Examination Design of Embedded DSP Processors, TSEA26

(1)

Examination

Design of Embedded DSP Processors, TSEA26

Date 2010-08-27

Room

Time 14:00-18:00

Course code TSEA26

Exam code TEN 1

Course name Design of Embedded DSP Processors

Department ISY, Department of EE

Number of questions 5

Number of pages 7

(including this page)

Responsible teacher Dake Liu Phone number during 013-281256 the exam time

Visiting the exam room Around 15.00 and 17.00

Course administrator Ylva Jernling, 013-282648, ylva@isy.liu.se Permitted equipment None, besides an English dictionary

Grading

Points Swedish grade

41-50 5

31-40 4

21-30 3

0-20 U

Important information:

• Answers can be given in English or Swedish. Don’t write any answers on the exam sheet.

• Your number of points will depend on how easy it is for us to understand and verify your answer. A correct but not justified answer may not give full points on the question.

▶ Excerpted records

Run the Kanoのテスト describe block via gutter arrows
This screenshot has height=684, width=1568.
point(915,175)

...

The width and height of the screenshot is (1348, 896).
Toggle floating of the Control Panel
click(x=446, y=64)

▶ Things to do
1. What grade does the exam cover page assign to a score of 31-40 points?
2. Reproduce, character for character, the lines of the records beginning at the line that contains "Run the Kanoのテスト" and stopping after the line that contains "point(915,175)".

▶ Answers for the exercise
1. A score of 31-40 points earns a Swedish grade of 4.

2.
Run the Kanoのテスト describe block via gutter arrows
This screenshot has height=684, width=1568.
point(915,175)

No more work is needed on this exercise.